♻️ Data Cleaning
In data science, unclean
data refers to a dataset that contains errors, inconsistencies, or inaccuracies, making it unsuitable for analysis without preprocessing. Such data may have missing values, duplicate entries, incorrect formatting, inconsistent naming conventions, outliers, or other issues that can impact the quality and reliability of the data. These problems can arise from various sources, such as...
- Data entry errors
- Measurement inaccuracies
- Technical issues during data collection or storage.
Cleaning the data involves identifying and addressing these issues to ensure that the dataset is accurate, complete, and reliable before further analysis or modeling takes place.
Data cleaning aims to improve the integrity, completeness, and consistency of the data. When cleaning a data, our goal will be to produce a clean and reliable dataset that is ready for further analysis. By investing time and effort into data cleaning, we can improve the accuracy and credibility of our analysis results, leading to more robust and reliable insights. To understand this more, we'll be looking at the following.
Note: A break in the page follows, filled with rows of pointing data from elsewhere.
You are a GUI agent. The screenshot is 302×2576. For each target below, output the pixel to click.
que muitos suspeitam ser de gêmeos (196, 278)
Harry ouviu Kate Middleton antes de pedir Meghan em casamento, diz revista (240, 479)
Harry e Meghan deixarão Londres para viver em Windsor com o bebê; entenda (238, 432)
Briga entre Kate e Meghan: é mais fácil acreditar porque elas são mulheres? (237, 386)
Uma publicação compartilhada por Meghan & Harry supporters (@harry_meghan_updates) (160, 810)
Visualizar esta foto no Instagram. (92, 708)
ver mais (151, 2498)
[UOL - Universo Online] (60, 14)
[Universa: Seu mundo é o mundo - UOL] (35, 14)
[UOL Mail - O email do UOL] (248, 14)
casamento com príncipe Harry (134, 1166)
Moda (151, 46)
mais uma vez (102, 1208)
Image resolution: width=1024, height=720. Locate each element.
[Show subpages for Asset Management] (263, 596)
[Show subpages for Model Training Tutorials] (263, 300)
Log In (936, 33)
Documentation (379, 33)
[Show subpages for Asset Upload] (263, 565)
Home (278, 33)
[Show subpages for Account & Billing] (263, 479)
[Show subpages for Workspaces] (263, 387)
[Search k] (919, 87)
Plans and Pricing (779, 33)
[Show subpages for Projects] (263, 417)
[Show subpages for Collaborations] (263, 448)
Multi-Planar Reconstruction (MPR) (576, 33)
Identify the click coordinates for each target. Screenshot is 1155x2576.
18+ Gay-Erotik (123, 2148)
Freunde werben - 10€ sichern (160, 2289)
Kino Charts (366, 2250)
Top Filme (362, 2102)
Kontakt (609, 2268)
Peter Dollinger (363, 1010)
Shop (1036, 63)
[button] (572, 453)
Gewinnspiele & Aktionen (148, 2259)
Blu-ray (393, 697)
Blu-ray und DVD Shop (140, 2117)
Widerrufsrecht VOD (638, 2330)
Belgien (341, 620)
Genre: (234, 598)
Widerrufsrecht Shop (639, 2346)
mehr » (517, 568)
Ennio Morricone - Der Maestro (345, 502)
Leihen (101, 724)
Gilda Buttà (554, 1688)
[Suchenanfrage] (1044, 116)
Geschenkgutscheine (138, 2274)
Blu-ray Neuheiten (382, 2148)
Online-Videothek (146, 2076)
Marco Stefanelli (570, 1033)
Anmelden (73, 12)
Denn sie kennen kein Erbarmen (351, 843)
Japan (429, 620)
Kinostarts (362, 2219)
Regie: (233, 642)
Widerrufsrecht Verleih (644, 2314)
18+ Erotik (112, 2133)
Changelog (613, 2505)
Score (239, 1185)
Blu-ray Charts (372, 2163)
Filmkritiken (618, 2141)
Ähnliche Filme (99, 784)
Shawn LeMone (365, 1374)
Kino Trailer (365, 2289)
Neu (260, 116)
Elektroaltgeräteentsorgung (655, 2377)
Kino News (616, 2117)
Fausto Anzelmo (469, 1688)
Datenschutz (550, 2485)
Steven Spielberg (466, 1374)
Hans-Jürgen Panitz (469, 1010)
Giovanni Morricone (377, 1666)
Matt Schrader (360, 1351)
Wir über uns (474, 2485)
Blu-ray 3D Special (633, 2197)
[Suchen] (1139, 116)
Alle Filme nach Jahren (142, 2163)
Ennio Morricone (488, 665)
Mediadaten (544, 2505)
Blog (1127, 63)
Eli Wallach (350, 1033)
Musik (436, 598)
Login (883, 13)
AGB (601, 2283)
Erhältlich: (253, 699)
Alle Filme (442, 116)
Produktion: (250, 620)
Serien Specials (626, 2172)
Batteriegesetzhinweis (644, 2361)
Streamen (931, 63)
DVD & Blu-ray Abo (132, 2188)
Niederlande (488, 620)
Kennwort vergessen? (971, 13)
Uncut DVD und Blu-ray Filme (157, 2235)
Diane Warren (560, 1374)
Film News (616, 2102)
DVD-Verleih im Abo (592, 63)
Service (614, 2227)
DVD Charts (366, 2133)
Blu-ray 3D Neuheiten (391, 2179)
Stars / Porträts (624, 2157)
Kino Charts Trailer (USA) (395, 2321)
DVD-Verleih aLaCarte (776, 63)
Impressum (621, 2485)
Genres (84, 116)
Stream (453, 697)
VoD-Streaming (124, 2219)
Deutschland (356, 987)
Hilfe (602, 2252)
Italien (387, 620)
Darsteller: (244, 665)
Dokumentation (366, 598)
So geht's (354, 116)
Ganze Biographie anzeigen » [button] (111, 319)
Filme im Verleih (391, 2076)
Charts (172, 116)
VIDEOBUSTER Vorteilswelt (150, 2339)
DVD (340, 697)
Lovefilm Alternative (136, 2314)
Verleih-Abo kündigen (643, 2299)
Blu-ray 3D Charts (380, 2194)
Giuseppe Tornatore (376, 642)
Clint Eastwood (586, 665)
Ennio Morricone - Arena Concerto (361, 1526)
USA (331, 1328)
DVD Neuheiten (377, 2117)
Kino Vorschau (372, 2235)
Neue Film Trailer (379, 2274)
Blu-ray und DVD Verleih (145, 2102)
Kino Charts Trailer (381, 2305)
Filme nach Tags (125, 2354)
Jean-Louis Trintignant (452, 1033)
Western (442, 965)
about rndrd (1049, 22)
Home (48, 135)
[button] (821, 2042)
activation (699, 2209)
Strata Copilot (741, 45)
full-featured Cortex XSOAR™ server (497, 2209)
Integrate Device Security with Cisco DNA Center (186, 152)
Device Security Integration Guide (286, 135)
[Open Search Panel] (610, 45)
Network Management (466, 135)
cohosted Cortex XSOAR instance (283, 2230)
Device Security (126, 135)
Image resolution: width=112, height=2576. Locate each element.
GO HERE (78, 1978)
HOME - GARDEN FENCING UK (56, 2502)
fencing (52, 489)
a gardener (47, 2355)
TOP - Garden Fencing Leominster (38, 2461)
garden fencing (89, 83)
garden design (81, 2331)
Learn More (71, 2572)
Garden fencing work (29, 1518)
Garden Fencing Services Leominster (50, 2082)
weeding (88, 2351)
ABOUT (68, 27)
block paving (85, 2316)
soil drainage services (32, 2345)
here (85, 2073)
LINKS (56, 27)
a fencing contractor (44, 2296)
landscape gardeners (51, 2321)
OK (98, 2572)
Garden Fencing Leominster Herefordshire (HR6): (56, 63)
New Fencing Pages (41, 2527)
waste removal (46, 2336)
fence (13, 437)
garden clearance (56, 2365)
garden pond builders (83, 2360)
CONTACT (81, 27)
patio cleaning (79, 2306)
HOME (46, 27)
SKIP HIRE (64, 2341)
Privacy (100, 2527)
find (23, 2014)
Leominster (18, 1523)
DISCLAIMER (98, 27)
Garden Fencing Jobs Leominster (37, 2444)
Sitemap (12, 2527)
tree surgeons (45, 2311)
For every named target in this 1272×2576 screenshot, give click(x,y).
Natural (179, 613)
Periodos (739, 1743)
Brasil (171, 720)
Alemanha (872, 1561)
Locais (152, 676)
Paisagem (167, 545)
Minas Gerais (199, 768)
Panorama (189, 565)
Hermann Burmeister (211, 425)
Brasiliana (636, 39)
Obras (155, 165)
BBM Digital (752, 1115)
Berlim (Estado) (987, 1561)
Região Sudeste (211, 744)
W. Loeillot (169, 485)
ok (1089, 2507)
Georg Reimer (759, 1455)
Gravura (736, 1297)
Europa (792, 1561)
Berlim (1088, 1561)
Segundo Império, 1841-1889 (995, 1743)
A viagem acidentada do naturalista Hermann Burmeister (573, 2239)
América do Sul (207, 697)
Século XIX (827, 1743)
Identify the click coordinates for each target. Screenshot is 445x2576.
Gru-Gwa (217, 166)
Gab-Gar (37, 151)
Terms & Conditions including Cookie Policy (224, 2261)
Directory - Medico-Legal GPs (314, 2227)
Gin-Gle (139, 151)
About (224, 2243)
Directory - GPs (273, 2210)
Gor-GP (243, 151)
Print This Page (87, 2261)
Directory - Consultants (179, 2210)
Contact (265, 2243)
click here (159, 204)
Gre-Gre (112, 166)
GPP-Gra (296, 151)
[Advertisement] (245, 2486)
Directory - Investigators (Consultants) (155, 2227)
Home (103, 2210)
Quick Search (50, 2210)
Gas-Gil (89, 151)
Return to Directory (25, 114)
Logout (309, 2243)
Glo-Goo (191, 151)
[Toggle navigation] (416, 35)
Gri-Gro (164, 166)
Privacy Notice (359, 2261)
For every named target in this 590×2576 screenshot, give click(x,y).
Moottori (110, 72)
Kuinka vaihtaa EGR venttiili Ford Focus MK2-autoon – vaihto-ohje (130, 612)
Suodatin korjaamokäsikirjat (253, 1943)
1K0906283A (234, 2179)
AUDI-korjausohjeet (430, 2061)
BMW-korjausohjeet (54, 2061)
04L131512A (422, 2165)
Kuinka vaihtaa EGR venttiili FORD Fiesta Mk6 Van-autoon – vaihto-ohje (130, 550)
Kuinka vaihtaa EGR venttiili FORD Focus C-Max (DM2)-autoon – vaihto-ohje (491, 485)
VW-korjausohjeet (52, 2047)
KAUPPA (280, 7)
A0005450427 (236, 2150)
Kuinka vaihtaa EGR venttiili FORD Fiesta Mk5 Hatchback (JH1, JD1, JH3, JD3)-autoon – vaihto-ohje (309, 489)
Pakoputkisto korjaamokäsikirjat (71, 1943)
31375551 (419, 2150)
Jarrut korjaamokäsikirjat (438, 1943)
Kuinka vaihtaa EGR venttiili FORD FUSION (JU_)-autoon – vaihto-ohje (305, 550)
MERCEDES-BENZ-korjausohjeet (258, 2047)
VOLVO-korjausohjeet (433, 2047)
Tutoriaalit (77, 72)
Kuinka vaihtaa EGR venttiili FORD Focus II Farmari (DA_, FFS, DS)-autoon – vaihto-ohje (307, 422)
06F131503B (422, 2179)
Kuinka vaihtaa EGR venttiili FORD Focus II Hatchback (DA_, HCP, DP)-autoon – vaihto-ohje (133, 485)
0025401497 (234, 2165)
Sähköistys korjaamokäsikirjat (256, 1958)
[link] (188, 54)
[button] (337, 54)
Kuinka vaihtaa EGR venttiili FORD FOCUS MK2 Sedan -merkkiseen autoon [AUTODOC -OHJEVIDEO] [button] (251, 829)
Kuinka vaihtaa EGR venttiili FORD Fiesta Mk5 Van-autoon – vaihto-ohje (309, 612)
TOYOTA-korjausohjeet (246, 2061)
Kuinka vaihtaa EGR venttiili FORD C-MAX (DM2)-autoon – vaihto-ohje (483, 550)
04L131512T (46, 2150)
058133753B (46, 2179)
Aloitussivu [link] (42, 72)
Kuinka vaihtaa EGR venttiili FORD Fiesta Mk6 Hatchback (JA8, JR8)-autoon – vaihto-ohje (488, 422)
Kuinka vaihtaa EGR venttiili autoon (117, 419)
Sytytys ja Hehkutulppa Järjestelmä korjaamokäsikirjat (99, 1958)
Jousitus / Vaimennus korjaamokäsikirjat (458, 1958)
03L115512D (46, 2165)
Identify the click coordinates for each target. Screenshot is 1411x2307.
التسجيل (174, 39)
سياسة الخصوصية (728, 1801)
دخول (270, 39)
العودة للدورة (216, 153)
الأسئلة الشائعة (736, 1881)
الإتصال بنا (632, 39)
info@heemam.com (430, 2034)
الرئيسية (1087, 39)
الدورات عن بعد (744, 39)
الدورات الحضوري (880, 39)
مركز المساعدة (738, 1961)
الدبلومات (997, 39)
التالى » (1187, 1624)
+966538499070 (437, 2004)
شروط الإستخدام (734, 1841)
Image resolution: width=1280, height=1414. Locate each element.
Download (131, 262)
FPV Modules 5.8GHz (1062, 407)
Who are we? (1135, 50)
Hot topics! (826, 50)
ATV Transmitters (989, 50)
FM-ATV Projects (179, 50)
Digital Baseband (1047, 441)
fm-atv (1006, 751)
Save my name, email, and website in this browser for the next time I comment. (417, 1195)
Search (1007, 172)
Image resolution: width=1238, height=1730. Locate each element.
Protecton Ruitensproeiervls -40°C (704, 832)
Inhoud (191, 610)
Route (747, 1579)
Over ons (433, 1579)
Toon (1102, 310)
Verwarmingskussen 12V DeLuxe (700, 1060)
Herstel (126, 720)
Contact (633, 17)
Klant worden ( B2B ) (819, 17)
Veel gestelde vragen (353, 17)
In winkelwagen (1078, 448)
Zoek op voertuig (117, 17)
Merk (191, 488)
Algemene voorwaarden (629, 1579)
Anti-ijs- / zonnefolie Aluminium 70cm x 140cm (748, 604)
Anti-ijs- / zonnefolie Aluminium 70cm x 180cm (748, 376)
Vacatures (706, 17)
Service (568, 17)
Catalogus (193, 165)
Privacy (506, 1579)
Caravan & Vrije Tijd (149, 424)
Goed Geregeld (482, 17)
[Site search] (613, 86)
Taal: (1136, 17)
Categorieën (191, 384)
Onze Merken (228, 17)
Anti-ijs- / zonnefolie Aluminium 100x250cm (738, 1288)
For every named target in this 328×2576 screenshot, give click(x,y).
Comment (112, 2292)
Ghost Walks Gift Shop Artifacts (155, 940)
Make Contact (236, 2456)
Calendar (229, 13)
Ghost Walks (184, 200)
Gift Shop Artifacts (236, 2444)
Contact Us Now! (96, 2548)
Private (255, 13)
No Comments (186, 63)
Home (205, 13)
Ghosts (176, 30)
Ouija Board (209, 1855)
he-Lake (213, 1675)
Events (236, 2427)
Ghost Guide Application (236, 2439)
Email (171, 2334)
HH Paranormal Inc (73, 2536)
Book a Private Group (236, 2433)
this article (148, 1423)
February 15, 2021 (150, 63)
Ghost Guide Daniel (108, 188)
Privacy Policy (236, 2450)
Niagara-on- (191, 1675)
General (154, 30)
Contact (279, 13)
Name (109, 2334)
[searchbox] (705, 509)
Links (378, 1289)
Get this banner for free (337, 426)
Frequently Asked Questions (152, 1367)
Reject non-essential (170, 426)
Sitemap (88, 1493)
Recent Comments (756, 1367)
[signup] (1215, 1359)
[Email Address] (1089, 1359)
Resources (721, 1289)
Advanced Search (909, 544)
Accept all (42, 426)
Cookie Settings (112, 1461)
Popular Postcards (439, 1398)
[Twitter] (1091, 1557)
Data cleaning with Google Sheet ♻️
In GS, data cleaning can involve tasks such as removing duplicate values, correcting misspellings, handling missing data by filling in or deleting the values, and formatting data appropriately. GS provides us with various built-in functions and tools, such as filters, conditional formatting, and formulas, that can help with data cleaning tasks.
When we carry out data cleaning, we can improve the quality of our datasets and ensure that the data is ready for further analysis or visualization. To have an understanding of how to clean a dataset, we'll be looking at 3 things for this lesson.
1. Handling missing data
Missing data is one of the most frequently occuring problems you can face as a data scientist. Watch the next video to have an idea of how important it is to understand this problem, and possible causes.
As a data scientist, there are many ways of dealing with missing values in a data. For this lesson, we'll be looking at 4 different techniques of handling missing data - _dropping, filling with constant, filling with statistics, and interpolation.
2. Removing Duplicates
Duplicate data are rows or records within a dataset with similar or nearly identical values across all or most of their attributes. This can occur due to various reasons, such as data entry errors, system glitches, or merging data from different sources. As a data scientist, there are number of ways to handle duplicate data in a small or large dataset.
3. #VALUE! Error
The #VALUE!
error in Google Sheets is caused by attempting to perform calculations or operations involving cells containing incompatible data types, such as trying to add text to a numerical calculation or using dates in an inappropriate context.
4. Conditional Formatting
Conditional formatting is used in Google Sheets, as well as other spreadsheet software, to visually highlight and emphasize data based on specific conditions or criteria.
Smart CleanUp in GS
With GS Smart Cleanup feature, we can do many things in an easier manner. Let's look at two important functionalities of this feature...
- Finding Problems: It takes a look at your data set, and tries to find out if there could be any problems in that dataset. For example, are there any duplicates in that data set? Is there anything that might be spelled incorrectly? So it gives you a chance to fix your dataset before you analyze it.
- Statistics: Smart Cleanup can help take a look at a column, and gives some statistics based on that column.
📺 Watch the video below on using Smart Cleanup and practice along.
👩🏾🎨 Practice: Clean the smell... 🎯
A smaller sample of the global COVID-19 dataset is provided here for this exrcise.
- Create a copy of the dataset for your own use.
- Explore the dataset to have a sense of what the it represent.
- By leveraging your data cleaning skills, attempt the following...
- Remove duplicate data if exist.
- Handle blank space.
- Convert the column from text to number.
- Implement other cleaning techniques of your choice.